On arriving at the Cristina we found there was no winter room, but by good fortune the ebullient guardian Marcello was doing some maintenance work on his Rifugio and kindly let us use one of his outbuildings for the night.

Overnight the rain tapped politely on the tin roof. The beams were the full round lengths of a mature larch trunk, each over a foot thick and vastly oversized for stature of the small cabin. The blankets had that characteristic itch, and the pillows had a mild odour of disuse, or maybe overuse. Nevertheless mildew and the passage of bodies somehow takes on a rather cosy feel after a good walk with a big pack full of camera equipment and provisions. Later in the night the rain restarted with renewed faith and vigour. We were pretty happy to be in a building rather than a tent as we heard the water running off the roof and forming a moat in the saturated turf around us.

During the summer season my schedule gets pretty busy with both personal projects and guiding and photography assignments. I guess everything is relative to ones expectations… This is not a metropolitan hectic, but a mountain hectic where everyone is trying to squeeze as much fun into their days as possible.  The pace of things usually carries me along until my body crashes with fatigue and the summer season runs itself out.

The autumn in the Alps however rarely gets hectic. I treat it as a time of recovery and taking stock of the year, maybe a little like people greet New Year after the excesses of the festive season. I enjoy the autumn. The rainy days feel like great excuses to catch up editing the seasons images, hang out with friends and little by little recover from the weight loss of the summer’s work. The valley smells are rich with moist wood, mulching leaves and fungi. The snow advances down the mountainsides in fits and starts, refreshing the clear lines of the high mountains.

With each snowfall a new high water mark is drawn across the landscape, valley after valley. The lines are sometimes clear, like a statement of intent. The changing colours and softening light seduce me out to chase the morning light and search for new angles on these well visited and well photographed landscapes.

After a long day’s hiking through sunshine, up over a barren windy pass and through an afternoon of short yet dramatic rainshowers we arrived at the Bivacco Anghilero e Rusconi.

It was a remote tin shed bivouac hut in the Italian Swiss border and situated on a col with a magnificent view. There was a stove and gas, mattresses and a few blankets but little else.

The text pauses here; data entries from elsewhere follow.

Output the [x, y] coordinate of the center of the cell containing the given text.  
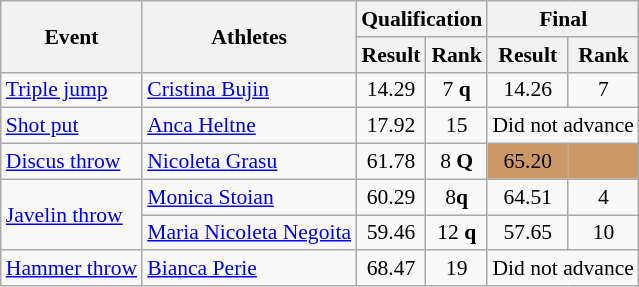
Discus throw [72, 162]
4 [604, 197]
Javelin throw [72, 214]
7 [604, 90]
15 [456, 126]
Shot put [72, 126]
12 q [456, 233]
Hammer throw [72, 269]
Monica Stoian [249, 197]
Qualification [422, 19]
7 q [456, 90]
60.29 [391, 197]
14.26 [528, 90]
Nicoleta Grasu [249, 162]
8 Q [456, 162]
8q [456, 197]
64.51 [528, 197]
10 [604, 233]
Cristina Bujin [249, 90]
Anca Heltne [249, 126]
59.46 [391, 233]
14.29 [391, 90]
Athletes [249, 36]
Bianca Perie [249, 269]
Maria Nicoleta Negoita [249, 233]
68.47 [391, 269]
Event [72, 36]
17.92 [391, 126]
19 [456, 269]
Final [563, 19]
65.20 [528, 162]
61.78 [391, 162]
57.65 [528, 233]
Triple jump [72, 90]
Detect which cell encompasses the target text, then output its [x, y] center coordinate. 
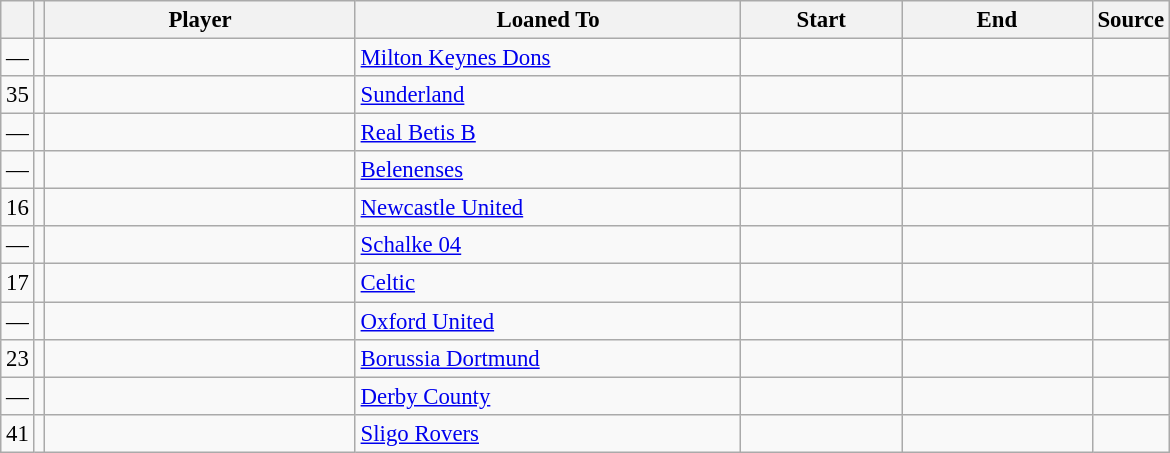
Sunderland [548, 95]
Newcastle United [548, 208]
Oxford United [548, 321]
23 [18, 358]
Borussia Dortmund [548, 358]
Derby County [548, 396]
17 [18, 283]
Player [200, 20]
Schalke 04 [548, 245]
Start [822, 20]
35 [18, 95]
Loaned To [548, 20]
Real Betis B [548, 133]
Sligo Rovers [548, 433]
End [998, 20]
Milton Keynes Dons [548, 58]
16 [18, 208]
Celtic [548, 283]
41 [18, 433]
Belenenses [548, 170]
Source [1130, 20]
Return the [x, y] coordinate for the center point of the cell that contains the specified text.  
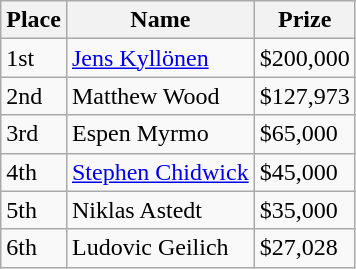
Prize [304, 20]
Jens Kyllönen [160, 58]
$65,000 [304, 134]
Espen Myrmo [160, 134]
Niklas Astedt [160, 210]
Name [160, 20]
6th [34, 248]
2nd [34, 96]
Matthew Wood [160, 96]
Stephen Chidwick [160, 172]
Place [34, 20]
$127,973 [304, 96]
$200,000 [304, 58]
1st [34, 58]
Ludovic Geilich [160, 248]
5th [34, 210]
$27,028 [304, 248]
3rd [34, 134]
$45,000 [304, 172]
$35,000 [304, 210]
4th [34, 172]
From the cell containing the given text, extract its center point as (x, y) coordinate. 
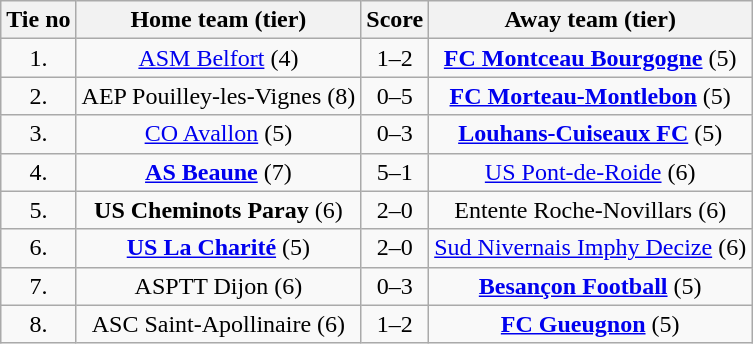
8. (38, 324)
CO Avallon (5) (218, 134)
2. (38, 96)
ASC Saint-Apollinaire (6) (218, 324)
ASM Belfort (4) (218, 58)
US Pont-de-Roide (6) (590, 172)
Besançon Football (5) (590, 286)
Entente Roche-Novillars (6) (590, 210)
FC Morteau-Montlebon (5) (590, 96)
FC Montceau Bourgogne (5) (590, 58)
AS Beaune (7) (218, 172)
Tie no (38, 20)
AEP Pouilley-les-Vignes (8) (218, 96)
5. (38, 210)
7. (38, 286)
Score (395, 20)
5–1 (395, 172)
Louhans-Cuiseaux FC (5) (590, 134)
US La Charité (5) (218, 248)
6. (38, 248)
Home team (tier) (218, 20)
1. (38, 58)
0–5 (395, 96)
ASPTT Dijon (6) (218, 286)
3. (38, 134)
4. (38, 172)
US Cheminots Paray (6) (218, 210)
Away team (tier) (590, 20)
Sud Nivernais Imphy Decize (6) (590, 248)
FC Gueugnon (5) (590, 324)
From the cell containing the given text, extract its center point as (x, y) coordinate. 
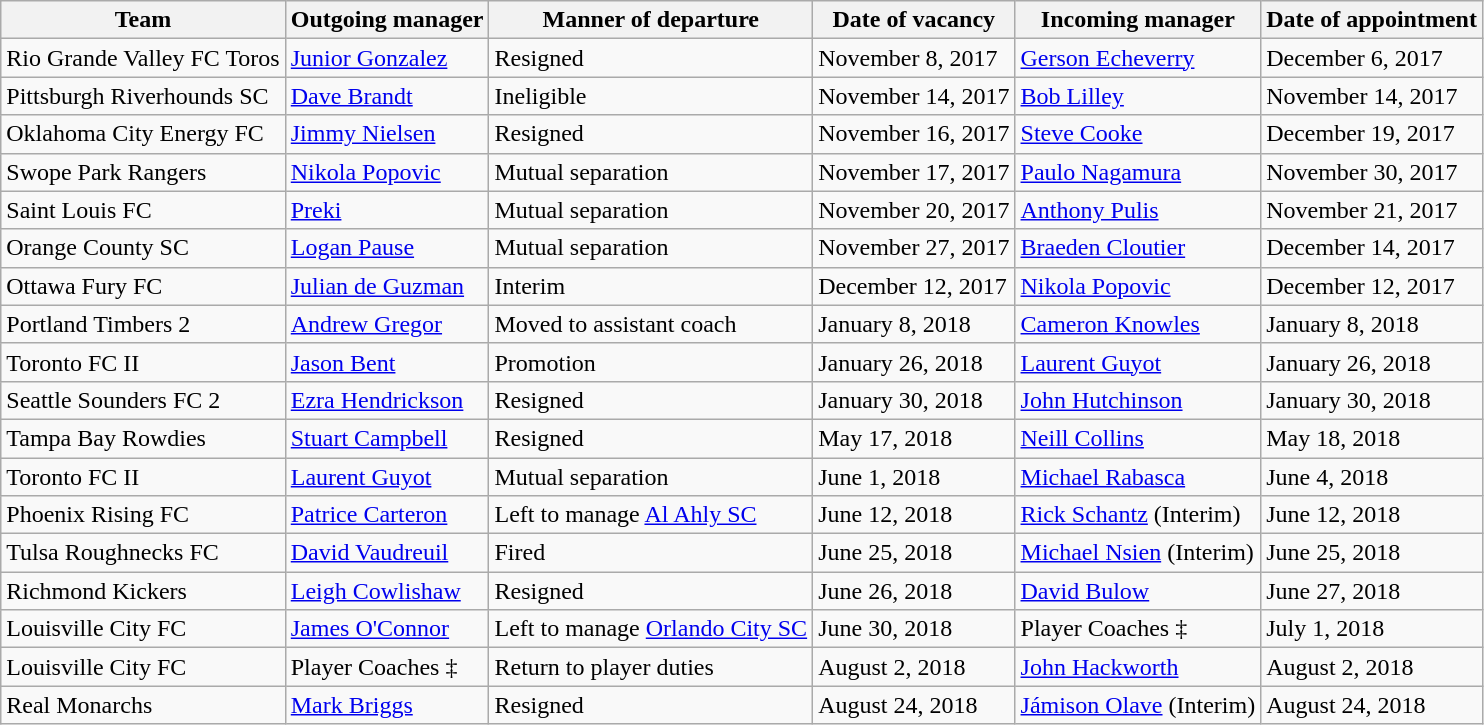
Date of vacancy (914, 20)
Date of appointment (1372, 20)
Left to manage Al Ahly SC (651, 515)
November 16, 2017 (914, 134)
December 19, 2017 (1372, 134)
Incoming manager (1138, 20)
Anthony Pulis (1138, 210)
Manner of departure (651, 20)
Outgoing manager (387, 20)
Richmond Kickers (143, 591)
December 14, 2017 (1372, 248)
Promotion (651, 362)
Moved to assistant coach (651, 324)
Jámison Olave (Interim) (1138, 705)
Julian de Guzman (387, 286)
Mark Briggs (387, 705)
Cameron Knowles (1138, 324)
Rio Grande Valley FC Toros (143, 58)
Ineligible (651, 96)
Portland Timbers 2 (143, 324)
Oklahoma City Energy FC (143, 134)
Ezra Hendrickson (387, 400)
Phoenix Rising FC (143, 515)
Team (143, 20)
Andrew Gregor (387, 324)
June 30, 2018 (914, 629)
Saint Louis FC (143, 210)
November 21, 2017 (1372, 210)
Jason Bent (387, 362)
John Hackworth (1138, 667)
Preki (387, 210)
Junior Gonzalez (387, 58)
June 1, 2018 (914, 477)
Dave Brandt (387, 96)
May 17, 2018 (914, 438)
Braeden Cloutier (1138, 248)
June 4, 2018 (1372, 477)
November 30, 2017 (1372, 172)
Rick Schantz (Interim) (1138, 515)
Michael Rabasca (1138, 477)
Left to manage Orlando City SC (651, 629)
Logan Pause (387, 248)
Orange County SC (143, 248)
Swope Park Rangers (143, 172)
Michael Nsien (Interim) (1138, 553)
November 27, 2017 (914, 248)
David Vaudreuil (387, 553)
Tulsa Roughnecks FC (143, 553)
Pittsburgh Riverhounds SC (143, 96)
Leigh Cowlishaw (387, 591)
Fired (651, 553)
June 27, 2018 (1372, 591)
Ottawa Fury FC (143, 286)
Gerson Echeverry (1138, 58)
Bob Lilley (1138, 96)
David Bulow (1138, 591)
July 1, 2018 (1372, 629)
John Hutchinson (1138, 400)
Stuart Campbell (387, 438)
Return to player duties (651, 667)
Patrice Carteron (387, 515)
November 20, 2017 (914, 210)
November 8, 2017 (914, 58)
November 17, 2017 (914, 172)
Paulo Nagamura (1138, 172)
Real Monarchs (143, 705)
Steve Cooke (1138, 134)
James O'Connor (387, 629)
Tampa Bay Rowdies (143, 438)
June 26, 2018 (914, 591)
Seattle Sounders FC 2 (143, 400)
December 6, 2017 (1372, 58)
Neill Collins (1138, 438)
Interim (651, 286)
May 18, 2018 (1372, 438)
Jimmy Nielsen (387, 134)
Scan for the cell matching the given text and deliver its (x, y) coordinate at center. 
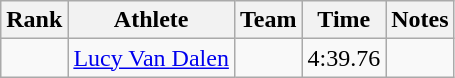
Athlete (152, 20)
Team (268, 20)
4:39.76 (344, 58)
Lucy Van Dalen (152, 58)
Rank (34, 20)
Time (344, 20)
Notes (420, 20)
From the cell containing the given text, extract its center point as (X, Y) coordinate. 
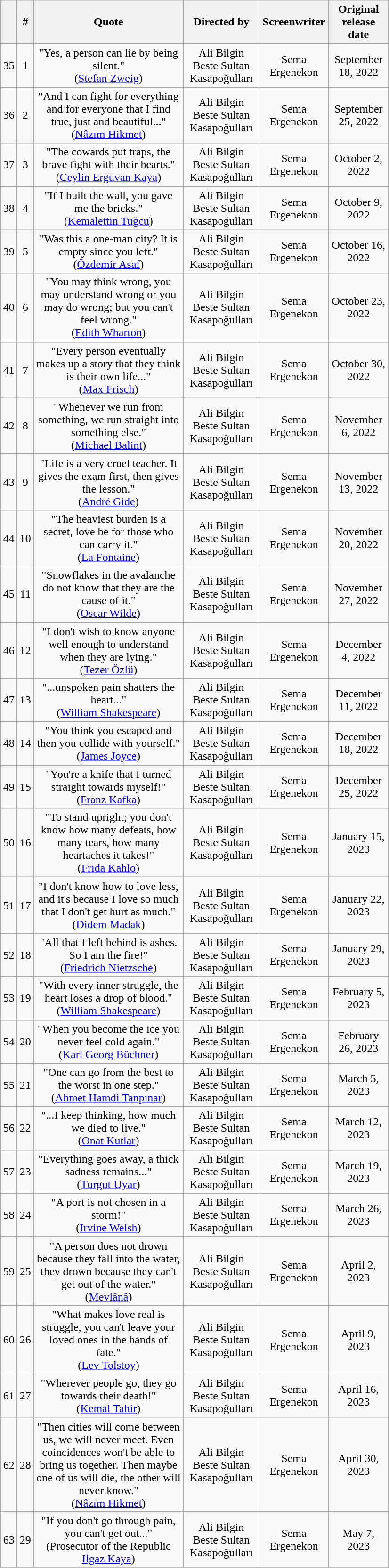
"Whenever we run from something, we run straight into something else."(Michael Balint) (108, 426)
"The heaviest burden is a secret, love be for those who can carry it."(La Fontaine) (108, 538)
"You're a knife that I turned straight towards myself!"(Franz Kafka) (108, 787)
February 5, 2023 (359, 998)
43 (8, 482)
September 25, 2022 (359, 115)
"Yes, a person can lie by being silent."(Stefan Zweig) (108, 65)
51 (8, 905)
16 (25, 843)
7 (25, 370)
April 30, 2023 (359, 1465)
5 (25, 251)
15 (25, 787)
36 (8, 115)
April 16, 2023 (359, 1396)
"A person does not drown because they fall into the water, they drown because they can't get out of the water."(Mevlânâ) (108, 1271)
37 (8, 165)
October 9, 2022 (359, 208)
Directed by (221, 22)
"Life is a very cruel teacher. It gives the exam first, then gives the lesson."(André Gide) (108, 482)
47 (8, 700)
November 27, 2022 (359, 594)
56 (8, 1128)
"...unspoken pain shatters the heart..."(William Shakespeare) (108, 700)
20 (25, 1042)
"I don't wish to know anyone well enough to understand when they are lying."(Tezer Özlü) (108, 651)
"When you become the ice you never feel cold again."(Karl Georg Büchner) (108, 1042)
May 7, 2023 (359, 1540)
"...I keep thinking, how much we died to live."(Onat Kutlar) (108, 1128)
October 16, 2022 (359, 251)
54 (8, 1042)
41 (8, 370)
"If you don't go through pain, you can't get out..."(Prosecutor of the Republic Ilgaz Kaya) (108, 1540)
Original release date (359, 22)
"Everything goes away, a thick sadness remains..."(Turgut Uyar) (108, 1172)
29 (25, 1540)
24 (25, 1215)
50 (8, 843)
January 22, 2023 (359, 905)
48 (8, 744)
October 30, 2022 (359, 370)
"Was this a one-man city? It is empty since you left."(Özdemir Asaf) (108, 251)
January 15, 2023 (359, 843)
November 20, 2022 (359, 538)
"With every inner struggle, the heart loses a drop of blood."(William Shakespeare) (108, 998)
6 (25, 308)
38 (8, 208)
52 (8, 955)
49 (8, 787)
18 (25, 955)
February 26, 2023 (359, 1042)
4 (25, 208)
28 (25, 1465)
26 (25, 1340)
"Snowflakes in the avalanche do not know that they are the cause of it."(Oscar Wilde) (108, 594)
"The cowards put traps, the brave fight with their hearts."(Ceylin Erguvan Kaya) (108, 165)
December 25, 2022 (359, 787)
57 (8, 1172)
17 (25, 905)
"One can go from the best to the worst in one step."(Ahmet Hamdi Tanpınar) (108, 1085)
35 (8, 65)
"And I can fight for everything and for everyone that I find true, just and beautiful..."(Nâzım Hikmet) (108, 115)
63 (8, 1540)
44 (8, 538)
Quote (108, 22)
"Wherever people go, they go towards their death!"(Kemal Tahir) (108, 1396)
59 (8, 1271)
8 (25, 426)
42 (8, 426)
"Every person eventually makes up a story that they think is their own life..."(Max Frisch) (108, 370)
October 2, 2022 (359, 165)
April 2, 2023 (359, 1271)
December 4, 2022 (359, 651)
10 (25, 538)
"To stand upright; you don't know how many defeats, how many tears, how many heartaches it takes!"(Frida Kahlo) (108, 843)
November 13, 2022 (359, 482)
April 9, 2023 (359, 1340)
# (25, 22)
55 (8, 1085)
11 (25, 594)
9 (25, 482)
December 18, 2022 (359, 744)
21 (25, 1085)
"What makes love real is struggle, you can't leave your loved ones in the hands of fate."(Lev Tolstoy) (108, 1340)
3 (25, 165)
December 11, 2022 (359, 700)
60 (8, 1340)
58 (8, 1215)
"You may think wrong, you may understand wrong or you may do wrong; but you can't feel wrong."(Edith Wharton) (108, 308)
22 (25, 1128)
45 (8, 594)
12 (25, 651)
23 (25, 1172)
1 (25, 65)
40 (8, 308)
March 19, 2023 (359, 1172)
53 (8, 998)
March 5, 2023 (359, 1085)
27 (25, 1396)
November 6, 2022 (359, 426)
"A port is not chosen in a storm!"(Irvine Welsh) (108, 1215)
March 26, 2023 (359, 1215)
Screenwriter (294, 22)
25 (25, 1271)
January 29, 2023 (359, 955)
14 (25, 744)
19 (25, 998)
46 (8, 651)
"I don't know how to love less, and it's because I love so much that I don't get hurt as much."(Didem Madak) (108, 905)
2 (25, 115)
September 18, 2022 (359, 65)
"All that I left behind is ashes. So I am the fire!"(Friedrich Nietzsche) (108, 955)
39 (8, 251)
"You think you escaped and then you collide with yourself."(James Joyce) (108, 744)
October 23, 2022 (359, 308)
13 (25, 700)
62 (8, 1465)
"If I built the wall, you gave me the bricks."(Kemalettin Tuğcu) (108, 208)
March 12, 2023 (359, 1128)
61 (8, 1396)
Capture the cell that displays the provided text and extract its (X, Y) central coordinate. 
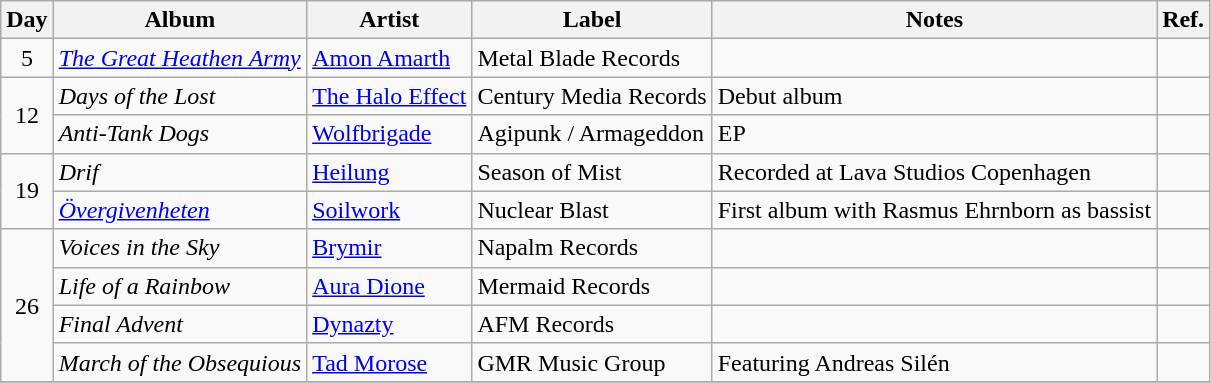
12 (27, 115)
Album (180, 20)
Final Advent (180, 324)
Heilung (390, 172)
Label (592, 20)
Season of Mist (592, 172)
5 (27, 58)
Artist (390, 20)
The Halo Effect (390, 96)
Anti-Tank Dogs (180, 134)
Soilwork (390, 210)
26 (27, 305)
Nuclear Blast (592, 210)
Mermaid Records (592, 286)
Ref. (1184, 20)
Tad Morose (390, 362)
Wolfbrigade (390, 134)
Agipunk / Armageddon (592, 134)
Övergivenheten (180, 210)
Featuring Andreas Silén (934, 362)
Dynazty (390, 324)
Century Media Records (592, 96)
GMR Music Group (592, 362)
Day (27, 20)
Recorded at Lava Studios Copenhagen (934, 172)
Amon Amarth (390, 58)
Debut album (934, 96)
Voices in the Sky (180, 248)
March of the Obsequious (180, 362)
Metal Blade Records (592, 58)
The Great Heathen Army (180, 58)
Napalm Records (592, 248)
EP (934, 134)
Days of the Lost (180, 96)
Aura Dione (390, 286)
First album with Rasmus Ehrnborn as bassist (934, 210)
Brymir (390, 248)
AFM Records (592, 324)
19 (27, 191)
Notes (934, 20)
Life of a Rainbow (180, 286)
Drif (180, 172)
Pinpoint the cell where the given text exists, returning its [X, Y] midpoint coordinate. 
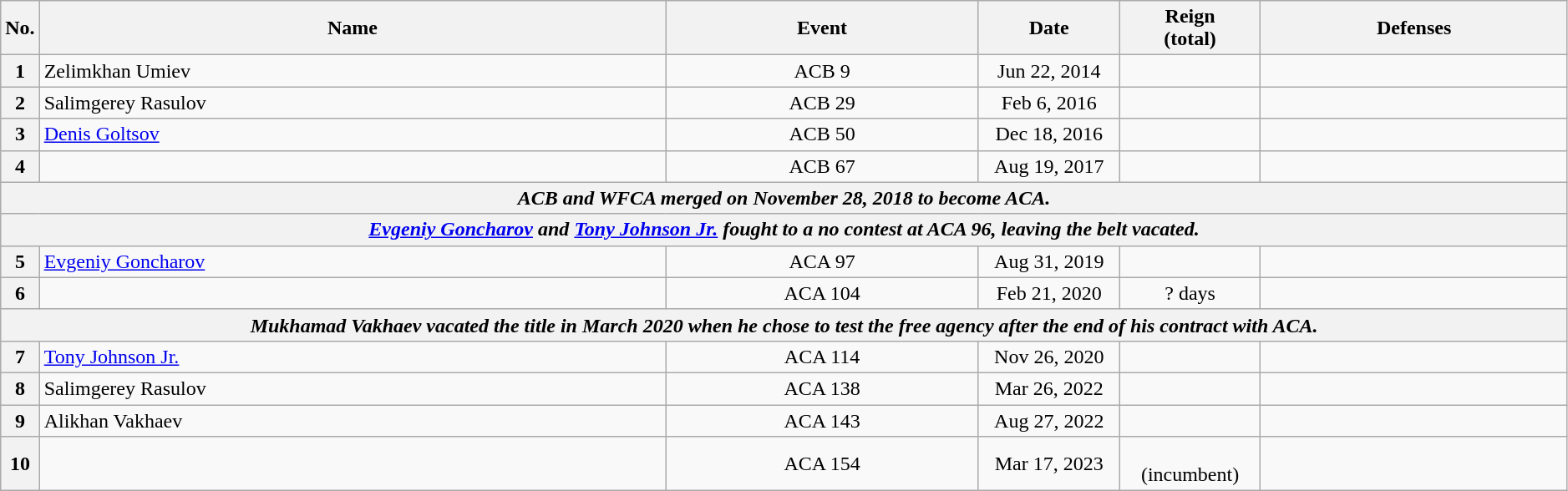
(incumbent) [1190, 464]
ACA 154 [822, 464]
ACA 138 [822, 388]
6 [20, 293]
Aug 31, 2019 [1049, 261]
Defenses [1413, 28]
Alikhan Vakhaev [353, 420]
9 [20, 420]
ACA 114 [822, 357]
Aug 27, 2022 [1049, 420]
Feb 21, 2020 [1049, 293]
ACB and WFCA merged on November 28, 2018 to become ACA. [784, 198]
No. [20, 28]
Feb 6, 2016 [1049, 103]
Denis Goltsov [353, 134]
Reign(total) [1190, 28]
ACB 29 [822, 103]
ACA 143 [822, 420]
Mukhamad Vakhaev vacated the title in March 2020 when he chose to test the free agency after the end of his contract with ACA. [784, 325]
ACA 104 [822, 293]
Tony Johnson Jr. [353, 357]
ACB 50 [822, 134]
2 [20, 103]
7 [20, 357]
4 [20, 166]
Jun 22, 2014 [1049, 71]
ACB 67 [822, 166]
Name [353, 28]
3 [20, 134]
Event [822, 28]
? days [1190, 293]
Dec 18, 2016 [1049, 134]
ACB 9 [822, 71]
Evgeniy Goncharov [353, 261]
Zelimkhan Umiev [353, 71]
1 [20, 71]
8 [20, 388]
Nov 26, 2020 [1049, 357]
ACA 97 [822, 261]
Aug 19, 2017 [1049, 166]
Mar 17, 2023 [1049, 464]
Date [1049, 28]
Evgeniy Goncharov and Tony Johnson Jr. fought to a no contest at ACA 96, leaving the belt vacated. [784, 230]
10 [20, 464]
5 [20, 261]
Mar 26, 2022 [1049, 388]
Output the (x, y) coordinate of the center of the cell containing the given text.  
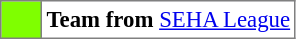
Team from SEHA League (168, 20)
Return the (x, y) coordinate for the center point of the cell that contains the specified text.  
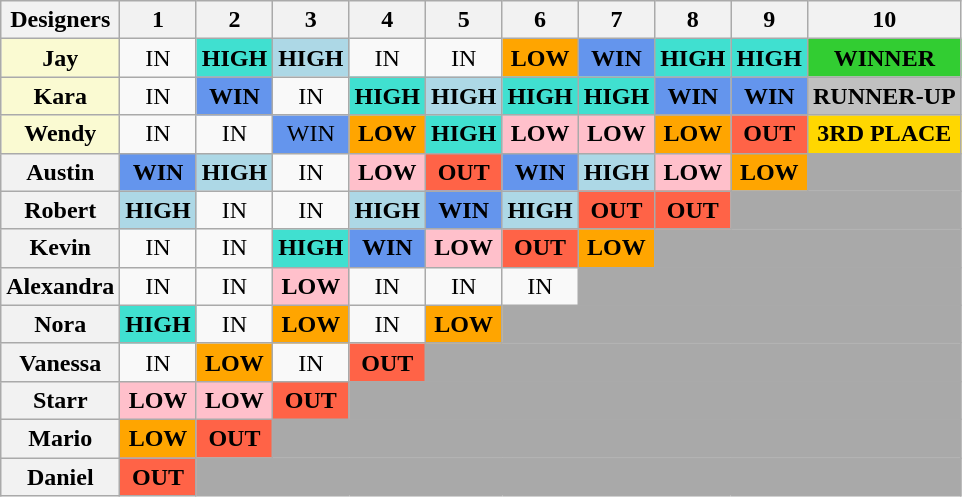
9 (769, 20)
7 (616, 20)
Wendy (60, 134)
Mario (60, 438)
Vanessa (60, 362)
Austin (60, 172)
4 (387, 20)
Alexandra (60, 286)
Kevin (60, 248)
Starr (60, 400)
8 (693, 20)
3 (311, 20)
Daniel (60, 477)
RUNNER-UP (884, 96)
Robert (60, 210)
10 (884, 20)
2 (234, 20)
6 (540, 20)
Nora (60, 324)
5 (463, 20)
1 (158, 20)
Designers (60, 20)
3RD PLACE (884, 134)
Jay (60, 58)
Kara (60, 96)
WINNER (884, 58)
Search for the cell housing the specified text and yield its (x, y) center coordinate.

The changing of the seasons are keenly felt in the alps. They are not quite like the apocalyptic shrinking of daylight that one experiences in the autumn in polar regions, but nevertheless the changes can be quite dramatic. As the sun turns a lower arc the warmth leaches back out of the rocks. Both the climate and vibe of the mountains turn over together. In early September all the bustle of tourism mysteriously vanishes and one by one the refuges close, the trade extinguished and the guardians descend to the valley. With the busy season is over I revel in the renewed spaciousness of the landscape.

I always wonder why everyone takes their holidays at the same time. In the summer there is of course more likelihood of classic ridges being in condition, but we all end climbing together and on top of each other! As the seasons seem to be less and less predictable I find there is often plenty to do at all altitudes in autumn. Nevertheless the weather is often a little capricious and as many refuges are closed trips certainly demand more improvisation. In the high mountains the snowline leaps and bounds back down the slopes, only to retreat and start one again. In some autumns this can lead to exceptional climbing conditions on the big Alpine faces. Other years they stay bare and icy and one is better off heading out without into the mountains without objective or intention!